Pero pareciera que el destino y las circunstancias a algunas personas les tienen asignado un rol especial. Alfia se caso y de su matrimonio nacieron dos hijas, Enriqueta y Silvia.
Pasaron los años y Alfia la única por entonces viva, enfermó.
Como ninguno de ellos pudo regresar a su tierra, una tarde sobre el fin de la primavera, viendo caer la lluvia desde la ventana de su habitación, sabiendo sobre su próximo destino, Alfia decidió que antes de morir, debía volver al lugar donde se había iniciado esta historia y que sus hijas Enriqueta y Giuliana, la acompañaran.
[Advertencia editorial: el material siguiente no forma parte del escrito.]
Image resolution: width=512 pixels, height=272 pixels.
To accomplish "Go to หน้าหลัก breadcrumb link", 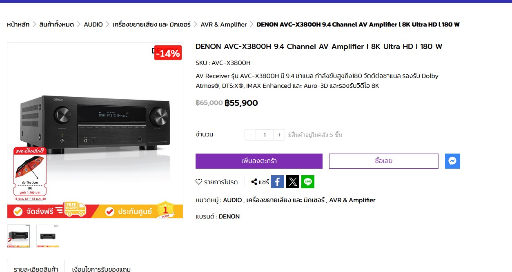I will (x=18, y=25).
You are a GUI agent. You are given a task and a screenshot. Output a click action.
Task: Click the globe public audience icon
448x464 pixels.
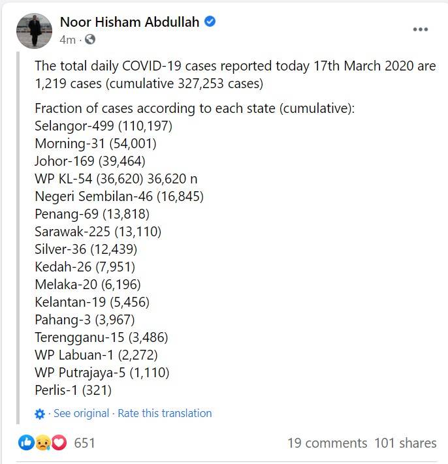point(90,39)
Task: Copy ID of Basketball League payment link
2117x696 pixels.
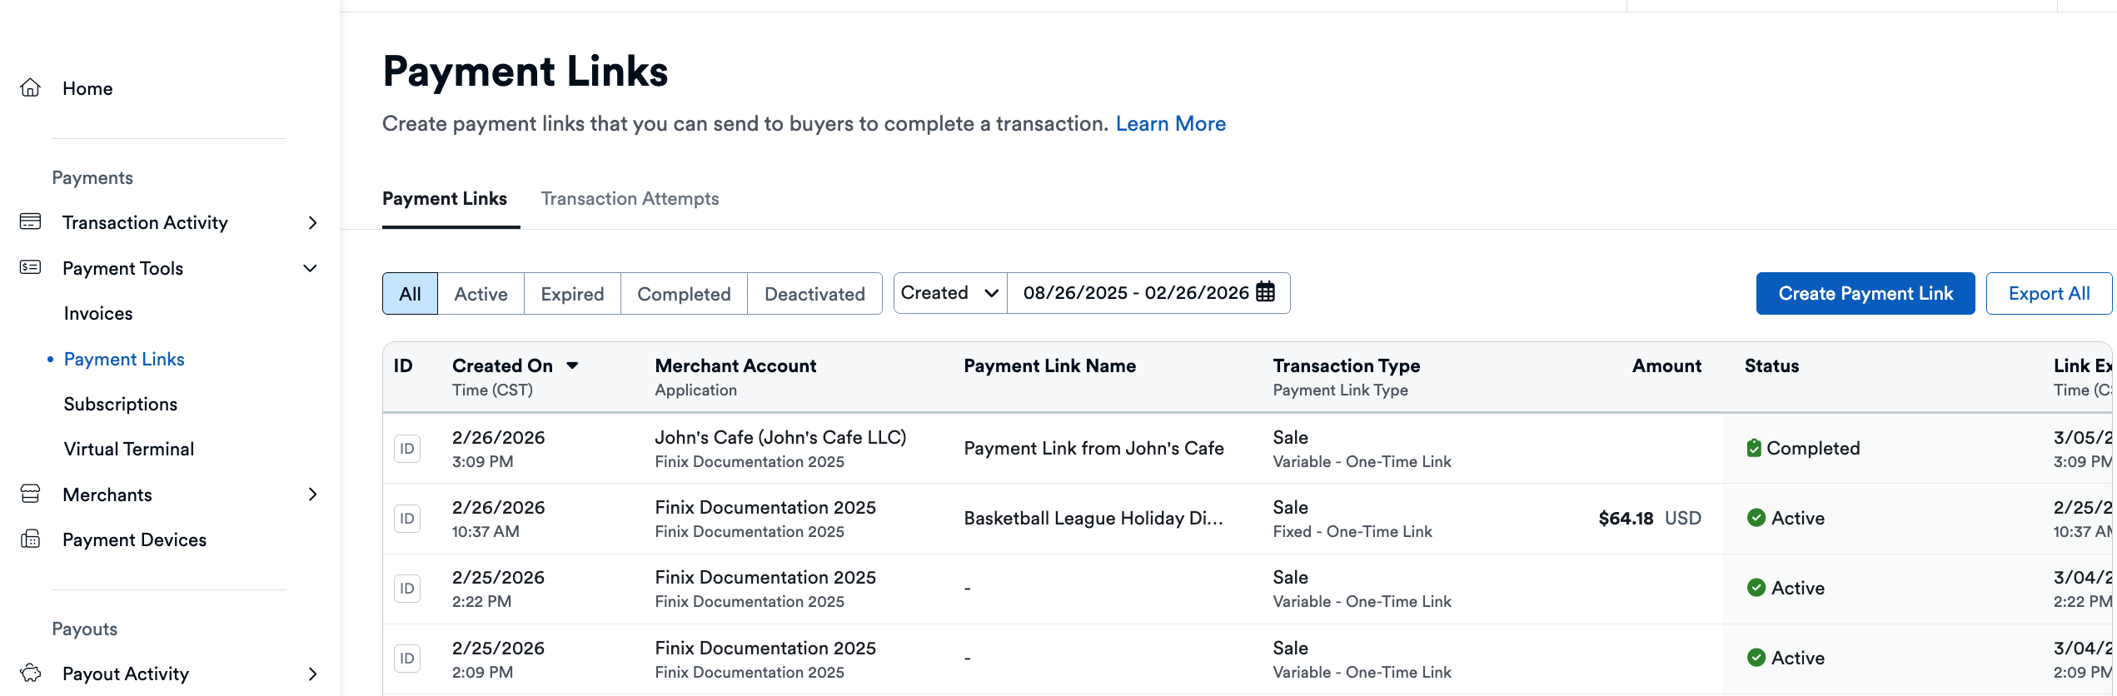Action: point(406,519)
Rápidamente pusieron manos a la obra y un domingo 20 de diciembre partieron rumbo al terruño que la había visto nacer.
Así llegaron luego de unas horas de vuelo a su pueblo natal. Que diferencia, pensaba Alfia, con aquel tedioso viaje que los trajo a estas tierras.
Cuantos años habían pasado desde aquella lejana partida. Que pocos cambios lucia el pueblo, solo advirtió en él, las arrugas del paso del tiempo, como esperando las caricias del regreso de sus hijos. La emoción la embargó al llegar frente al número 44 de Vía Borgo.
La puerta que la recibía era la misma que la despidió al partir y que ella bien la recordaba. Además el olor a los recuerdos, le produjo esa sensación del volver al pasado.
Cuantos años habían transcurrido sin cruzar esa puerta y ahora estando allí, no sabía con lo que se encontraría, quienes serían sus moradores y si le permitirían llegarse a lo que había sido su pesebre.
Pasado ese momento de estupor, al golpear esa puerta de recuerdos, una señora con un pañuelo oscuro en su pelo, un vestido hasta los tobillos y con unos zapatos enterizos negros, abrió el dintel del pasado.
Luego de darse a conocer, le permitió ingresar. Sentado en un sillón de mimbre, el esposo recordó que al comprar la casa los antiguos moradores, le habían dejado un paquete.
Con sus manos temblorosas y con mucho cuidado desató el moño de color rosado que sostenía a un ajado y pajizo papel que en su interior contenía unas fotos amarillentas de sus hermanos y padres con la impronta de la partida y un diario íntimo y personal de su abuela Alfia, en cuya primera hoja había escrito: “No se quién será el duende que me recogerá, solo se que será alguien que alguna vez partió de ésta casa en busca de su propio destino. En estas hojas están los sentimientos del tiempo que no pudimos compartir. Lo que sigue es la historia de nuestra familia, que también es la tuya”. Repasó con la mirada la biblioteca que bien recordaba, observó las mejillas húmedas de sus hijas emocionadas, y de reojo miró el almanaque que en un estante lucía y entonces comprendió el milagro. Era un 24 de diciembre, “Ese fue su mejor regalo de Navidad”.